■ EXERCISE GOAL ■
Retype the entries below, starting with the line that contains "Allgemeine Geschäftsbedingungen (884, 1993)" and ending with the line that contains "Lesezirkel (822, 36)", both included.

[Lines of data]
==================================================
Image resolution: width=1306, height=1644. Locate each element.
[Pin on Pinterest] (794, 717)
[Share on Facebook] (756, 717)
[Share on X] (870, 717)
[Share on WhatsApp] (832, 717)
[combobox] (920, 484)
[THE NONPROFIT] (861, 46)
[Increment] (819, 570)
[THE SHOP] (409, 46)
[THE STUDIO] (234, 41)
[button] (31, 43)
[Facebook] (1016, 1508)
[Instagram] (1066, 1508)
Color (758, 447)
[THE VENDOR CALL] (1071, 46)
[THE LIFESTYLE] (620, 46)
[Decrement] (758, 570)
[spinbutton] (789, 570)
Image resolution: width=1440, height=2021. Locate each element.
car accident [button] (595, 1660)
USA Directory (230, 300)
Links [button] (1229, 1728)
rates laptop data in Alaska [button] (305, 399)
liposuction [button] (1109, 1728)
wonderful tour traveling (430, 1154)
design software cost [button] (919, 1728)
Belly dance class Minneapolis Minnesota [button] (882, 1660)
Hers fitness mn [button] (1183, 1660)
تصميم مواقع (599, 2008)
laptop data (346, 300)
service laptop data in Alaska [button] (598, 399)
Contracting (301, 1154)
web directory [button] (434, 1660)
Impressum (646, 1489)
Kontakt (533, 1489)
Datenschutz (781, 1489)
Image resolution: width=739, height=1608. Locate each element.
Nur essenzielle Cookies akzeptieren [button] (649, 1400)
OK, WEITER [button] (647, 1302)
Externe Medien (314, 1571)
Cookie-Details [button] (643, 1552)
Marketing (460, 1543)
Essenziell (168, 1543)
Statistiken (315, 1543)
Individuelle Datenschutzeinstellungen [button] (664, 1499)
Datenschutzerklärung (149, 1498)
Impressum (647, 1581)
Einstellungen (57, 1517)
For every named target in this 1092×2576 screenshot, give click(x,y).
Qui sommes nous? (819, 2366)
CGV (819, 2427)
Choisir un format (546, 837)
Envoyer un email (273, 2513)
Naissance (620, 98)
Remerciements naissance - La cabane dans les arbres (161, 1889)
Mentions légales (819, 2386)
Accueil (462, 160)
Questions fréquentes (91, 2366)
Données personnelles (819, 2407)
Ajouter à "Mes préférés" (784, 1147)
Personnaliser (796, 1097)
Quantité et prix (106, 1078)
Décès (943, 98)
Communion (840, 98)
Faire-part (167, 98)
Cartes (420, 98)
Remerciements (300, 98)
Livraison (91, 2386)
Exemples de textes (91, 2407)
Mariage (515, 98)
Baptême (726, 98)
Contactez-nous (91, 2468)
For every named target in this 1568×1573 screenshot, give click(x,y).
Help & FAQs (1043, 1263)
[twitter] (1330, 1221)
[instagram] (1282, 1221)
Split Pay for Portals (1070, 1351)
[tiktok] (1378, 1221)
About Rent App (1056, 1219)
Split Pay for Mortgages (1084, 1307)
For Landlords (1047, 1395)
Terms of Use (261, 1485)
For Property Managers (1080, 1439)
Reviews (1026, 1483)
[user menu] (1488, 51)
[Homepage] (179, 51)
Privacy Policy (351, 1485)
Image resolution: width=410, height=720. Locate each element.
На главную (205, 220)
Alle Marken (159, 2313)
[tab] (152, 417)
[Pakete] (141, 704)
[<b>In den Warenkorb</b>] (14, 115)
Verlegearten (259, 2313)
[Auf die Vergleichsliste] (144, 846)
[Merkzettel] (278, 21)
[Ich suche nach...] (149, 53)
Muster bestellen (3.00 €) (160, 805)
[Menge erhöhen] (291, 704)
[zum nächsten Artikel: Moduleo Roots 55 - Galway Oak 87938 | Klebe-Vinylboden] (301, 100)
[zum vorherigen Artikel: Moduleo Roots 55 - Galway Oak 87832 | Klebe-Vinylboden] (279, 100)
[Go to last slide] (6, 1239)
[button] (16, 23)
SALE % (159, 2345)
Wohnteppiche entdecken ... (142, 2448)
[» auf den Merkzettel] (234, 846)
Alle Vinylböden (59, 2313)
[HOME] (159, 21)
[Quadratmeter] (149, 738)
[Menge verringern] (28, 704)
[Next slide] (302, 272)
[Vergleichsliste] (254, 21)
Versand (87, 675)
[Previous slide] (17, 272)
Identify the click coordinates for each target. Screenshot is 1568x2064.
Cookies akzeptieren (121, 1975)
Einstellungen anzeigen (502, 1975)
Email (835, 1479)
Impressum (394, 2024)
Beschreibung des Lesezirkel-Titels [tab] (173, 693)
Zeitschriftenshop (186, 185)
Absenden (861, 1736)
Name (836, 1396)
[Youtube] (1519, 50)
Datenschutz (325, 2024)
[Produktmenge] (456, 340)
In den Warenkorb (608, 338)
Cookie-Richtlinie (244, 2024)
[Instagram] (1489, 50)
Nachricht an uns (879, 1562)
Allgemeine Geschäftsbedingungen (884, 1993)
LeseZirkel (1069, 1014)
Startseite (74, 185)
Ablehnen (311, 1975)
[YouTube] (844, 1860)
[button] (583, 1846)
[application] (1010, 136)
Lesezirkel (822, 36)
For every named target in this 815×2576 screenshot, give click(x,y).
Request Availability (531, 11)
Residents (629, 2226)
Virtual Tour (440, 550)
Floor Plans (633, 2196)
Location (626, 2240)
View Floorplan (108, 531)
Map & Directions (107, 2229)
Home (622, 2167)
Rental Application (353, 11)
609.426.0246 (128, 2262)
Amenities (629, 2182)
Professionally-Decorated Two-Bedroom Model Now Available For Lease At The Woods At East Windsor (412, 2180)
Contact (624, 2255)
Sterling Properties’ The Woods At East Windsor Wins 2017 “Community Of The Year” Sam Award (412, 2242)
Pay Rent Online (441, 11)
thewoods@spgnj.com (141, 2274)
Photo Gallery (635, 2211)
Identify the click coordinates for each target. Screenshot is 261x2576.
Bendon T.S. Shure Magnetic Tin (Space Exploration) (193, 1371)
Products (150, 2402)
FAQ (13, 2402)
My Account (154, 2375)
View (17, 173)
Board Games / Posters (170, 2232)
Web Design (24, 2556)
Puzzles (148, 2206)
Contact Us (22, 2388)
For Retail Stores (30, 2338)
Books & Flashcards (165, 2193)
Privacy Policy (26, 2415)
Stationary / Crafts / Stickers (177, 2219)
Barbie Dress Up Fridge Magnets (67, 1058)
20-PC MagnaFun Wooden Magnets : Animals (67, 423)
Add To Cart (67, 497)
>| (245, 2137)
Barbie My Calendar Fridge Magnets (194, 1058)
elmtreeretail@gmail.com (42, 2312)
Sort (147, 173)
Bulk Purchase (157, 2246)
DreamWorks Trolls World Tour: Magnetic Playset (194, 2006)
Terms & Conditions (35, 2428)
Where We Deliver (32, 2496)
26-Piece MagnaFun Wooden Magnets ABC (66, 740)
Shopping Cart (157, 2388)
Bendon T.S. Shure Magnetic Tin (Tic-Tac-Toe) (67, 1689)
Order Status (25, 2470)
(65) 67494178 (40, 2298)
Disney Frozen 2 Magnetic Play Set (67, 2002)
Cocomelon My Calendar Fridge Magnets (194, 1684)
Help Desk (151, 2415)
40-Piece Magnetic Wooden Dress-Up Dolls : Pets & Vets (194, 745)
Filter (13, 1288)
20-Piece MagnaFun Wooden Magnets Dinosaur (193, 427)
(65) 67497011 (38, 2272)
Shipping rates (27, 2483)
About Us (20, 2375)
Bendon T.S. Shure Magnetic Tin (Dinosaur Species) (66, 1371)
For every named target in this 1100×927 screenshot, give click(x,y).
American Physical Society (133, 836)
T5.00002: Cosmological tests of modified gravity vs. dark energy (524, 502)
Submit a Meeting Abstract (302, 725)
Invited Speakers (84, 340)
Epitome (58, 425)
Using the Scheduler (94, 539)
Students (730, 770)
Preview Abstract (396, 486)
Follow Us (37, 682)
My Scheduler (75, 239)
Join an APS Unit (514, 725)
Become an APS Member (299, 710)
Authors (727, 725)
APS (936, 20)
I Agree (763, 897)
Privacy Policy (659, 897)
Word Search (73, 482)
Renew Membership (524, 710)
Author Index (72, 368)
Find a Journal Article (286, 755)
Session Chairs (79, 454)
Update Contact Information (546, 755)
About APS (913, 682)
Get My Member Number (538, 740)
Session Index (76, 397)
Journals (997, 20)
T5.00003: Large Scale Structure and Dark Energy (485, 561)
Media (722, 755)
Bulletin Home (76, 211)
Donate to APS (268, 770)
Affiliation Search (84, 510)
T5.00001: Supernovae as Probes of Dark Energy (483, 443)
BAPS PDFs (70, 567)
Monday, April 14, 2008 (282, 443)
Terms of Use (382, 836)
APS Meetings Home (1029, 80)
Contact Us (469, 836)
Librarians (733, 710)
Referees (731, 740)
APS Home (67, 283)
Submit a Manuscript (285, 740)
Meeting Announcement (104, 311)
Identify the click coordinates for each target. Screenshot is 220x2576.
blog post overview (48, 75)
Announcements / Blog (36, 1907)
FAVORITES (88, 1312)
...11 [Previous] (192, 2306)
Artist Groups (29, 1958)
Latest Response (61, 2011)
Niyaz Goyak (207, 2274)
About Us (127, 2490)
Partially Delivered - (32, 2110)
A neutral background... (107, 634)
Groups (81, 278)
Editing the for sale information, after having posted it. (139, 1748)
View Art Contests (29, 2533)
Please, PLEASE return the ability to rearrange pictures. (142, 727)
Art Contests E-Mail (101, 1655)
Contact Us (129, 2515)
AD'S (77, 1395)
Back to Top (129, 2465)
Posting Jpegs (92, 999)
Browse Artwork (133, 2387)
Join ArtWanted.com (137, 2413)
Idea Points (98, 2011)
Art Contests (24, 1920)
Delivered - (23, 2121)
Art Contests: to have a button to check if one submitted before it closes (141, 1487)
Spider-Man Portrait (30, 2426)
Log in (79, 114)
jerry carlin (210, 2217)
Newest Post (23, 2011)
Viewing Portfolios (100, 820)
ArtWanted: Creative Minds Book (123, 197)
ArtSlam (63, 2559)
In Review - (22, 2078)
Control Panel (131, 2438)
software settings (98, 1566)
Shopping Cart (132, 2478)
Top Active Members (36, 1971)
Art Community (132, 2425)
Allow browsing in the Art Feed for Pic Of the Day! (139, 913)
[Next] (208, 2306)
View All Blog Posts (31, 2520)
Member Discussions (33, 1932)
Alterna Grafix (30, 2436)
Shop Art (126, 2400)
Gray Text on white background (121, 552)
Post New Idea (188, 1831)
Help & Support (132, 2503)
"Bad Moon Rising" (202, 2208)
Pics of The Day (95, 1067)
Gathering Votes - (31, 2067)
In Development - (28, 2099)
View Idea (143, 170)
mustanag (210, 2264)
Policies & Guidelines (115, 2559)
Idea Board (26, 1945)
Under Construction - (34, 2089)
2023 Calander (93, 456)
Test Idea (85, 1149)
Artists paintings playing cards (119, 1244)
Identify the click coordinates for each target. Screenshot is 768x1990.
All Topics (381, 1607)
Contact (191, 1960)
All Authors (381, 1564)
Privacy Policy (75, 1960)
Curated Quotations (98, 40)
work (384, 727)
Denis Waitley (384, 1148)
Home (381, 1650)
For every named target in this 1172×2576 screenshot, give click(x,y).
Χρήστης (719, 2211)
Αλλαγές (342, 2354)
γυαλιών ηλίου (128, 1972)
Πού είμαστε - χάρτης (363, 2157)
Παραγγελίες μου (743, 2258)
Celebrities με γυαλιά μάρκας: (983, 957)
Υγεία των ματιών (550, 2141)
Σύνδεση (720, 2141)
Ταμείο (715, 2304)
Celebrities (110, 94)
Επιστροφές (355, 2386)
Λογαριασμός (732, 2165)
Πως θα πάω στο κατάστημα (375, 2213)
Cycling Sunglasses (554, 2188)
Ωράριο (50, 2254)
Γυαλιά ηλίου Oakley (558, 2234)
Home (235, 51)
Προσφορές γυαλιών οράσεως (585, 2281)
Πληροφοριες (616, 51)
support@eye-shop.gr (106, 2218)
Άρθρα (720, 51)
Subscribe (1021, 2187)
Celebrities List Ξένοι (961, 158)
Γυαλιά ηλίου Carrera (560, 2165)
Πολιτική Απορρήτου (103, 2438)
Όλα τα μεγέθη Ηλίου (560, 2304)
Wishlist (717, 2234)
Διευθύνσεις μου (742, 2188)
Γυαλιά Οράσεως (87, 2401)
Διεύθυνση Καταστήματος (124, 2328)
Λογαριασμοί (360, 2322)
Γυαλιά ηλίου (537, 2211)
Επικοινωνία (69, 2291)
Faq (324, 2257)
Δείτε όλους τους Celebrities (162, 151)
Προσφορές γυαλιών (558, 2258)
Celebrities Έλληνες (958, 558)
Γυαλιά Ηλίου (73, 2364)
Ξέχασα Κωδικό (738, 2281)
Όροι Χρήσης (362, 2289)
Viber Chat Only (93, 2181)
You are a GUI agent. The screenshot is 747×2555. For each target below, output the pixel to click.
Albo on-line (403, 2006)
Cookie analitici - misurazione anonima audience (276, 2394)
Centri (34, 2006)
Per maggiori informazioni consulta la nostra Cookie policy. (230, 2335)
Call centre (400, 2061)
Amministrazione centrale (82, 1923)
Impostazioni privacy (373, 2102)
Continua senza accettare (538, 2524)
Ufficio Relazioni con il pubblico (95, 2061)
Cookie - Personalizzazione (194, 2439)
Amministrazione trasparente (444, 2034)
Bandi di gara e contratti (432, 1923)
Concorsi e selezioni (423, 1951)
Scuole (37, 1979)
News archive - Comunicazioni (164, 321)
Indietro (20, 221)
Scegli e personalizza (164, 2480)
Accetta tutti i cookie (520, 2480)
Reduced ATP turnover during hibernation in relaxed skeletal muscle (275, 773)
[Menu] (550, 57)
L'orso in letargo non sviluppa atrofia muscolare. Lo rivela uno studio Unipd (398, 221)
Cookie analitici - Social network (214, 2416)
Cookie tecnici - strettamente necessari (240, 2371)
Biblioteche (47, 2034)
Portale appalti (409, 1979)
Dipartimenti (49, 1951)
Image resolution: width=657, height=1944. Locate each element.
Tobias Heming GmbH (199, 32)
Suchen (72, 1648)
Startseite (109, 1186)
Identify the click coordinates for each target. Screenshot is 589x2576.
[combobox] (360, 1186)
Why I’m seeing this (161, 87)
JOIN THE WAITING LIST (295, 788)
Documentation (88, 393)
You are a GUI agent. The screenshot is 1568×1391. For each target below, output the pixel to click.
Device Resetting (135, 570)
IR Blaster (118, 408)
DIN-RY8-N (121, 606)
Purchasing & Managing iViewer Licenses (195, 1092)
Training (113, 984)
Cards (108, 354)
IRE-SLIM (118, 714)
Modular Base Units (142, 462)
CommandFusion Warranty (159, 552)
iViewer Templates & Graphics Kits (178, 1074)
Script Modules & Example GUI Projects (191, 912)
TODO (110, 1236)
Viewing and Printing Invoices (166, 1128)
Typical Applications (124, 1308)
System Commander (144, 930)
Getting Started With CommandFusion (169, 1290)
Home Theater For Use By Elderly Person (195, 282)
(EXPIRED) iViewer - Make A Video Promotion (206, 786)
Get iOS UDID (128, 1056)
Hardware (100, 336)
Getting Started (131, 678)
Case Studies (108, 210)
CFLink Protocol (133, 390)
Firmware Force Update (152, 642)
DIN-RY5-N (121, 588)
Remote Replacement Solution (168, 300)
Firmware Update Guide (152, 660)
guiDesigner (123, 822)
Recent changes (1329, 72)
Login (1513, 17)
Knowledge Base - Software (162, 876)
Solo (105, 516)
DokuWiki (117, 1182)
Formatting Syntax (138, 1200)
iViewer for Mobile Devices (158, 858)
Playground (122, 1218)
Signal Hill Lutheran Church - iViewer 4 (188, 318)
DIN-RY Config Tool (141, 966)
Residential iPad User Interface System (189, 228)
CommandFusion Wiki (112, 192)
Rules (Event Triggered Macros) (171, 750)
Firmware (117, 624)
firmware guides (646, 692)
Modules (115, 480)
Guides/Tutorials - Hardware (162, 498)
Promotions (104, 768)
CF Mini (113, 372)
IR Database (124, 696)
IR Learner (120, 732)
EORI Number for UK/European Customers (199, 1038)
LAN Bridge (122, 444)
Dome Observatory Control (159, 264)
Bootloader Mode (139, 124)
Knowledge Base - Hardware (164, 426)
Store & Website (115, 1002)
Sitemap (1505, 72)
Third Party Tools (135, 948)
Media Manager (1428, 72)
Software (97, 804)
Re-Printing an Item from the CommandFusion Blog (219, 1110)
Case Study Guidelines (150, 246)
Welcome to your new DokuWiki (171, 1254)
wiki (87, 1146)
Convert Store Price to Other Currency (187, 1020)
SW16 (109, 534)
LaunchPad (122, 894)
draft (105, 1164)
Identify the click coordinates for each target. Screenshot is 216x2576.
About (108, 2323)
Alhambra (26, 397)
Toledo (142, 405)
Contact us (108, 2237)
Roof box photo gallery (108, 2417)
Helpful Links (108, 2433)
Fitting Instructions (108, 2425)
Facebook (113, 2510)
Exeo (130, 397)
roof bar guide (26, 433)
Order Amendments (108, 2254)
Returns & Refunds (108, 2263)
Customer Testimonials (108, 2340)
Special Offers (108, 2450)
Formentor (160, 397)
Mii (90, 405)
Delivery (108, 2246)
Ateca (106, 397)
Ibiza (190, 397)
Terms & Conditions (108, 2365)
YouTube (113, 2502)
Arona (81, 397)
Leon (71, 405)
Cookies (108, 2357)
==================================================
■ RESULT BELOW ■
Allgemeine Geschäftsbedingungen (884, 1993)
LeseZirkel (1069, 1014)
Startseite (74, 185)
Ablehnen (311, 1975)
[YouTube] (844, 1860)
[button] (583, 1846)
[application] (1010, 136)
Lesezirkel (822, 36)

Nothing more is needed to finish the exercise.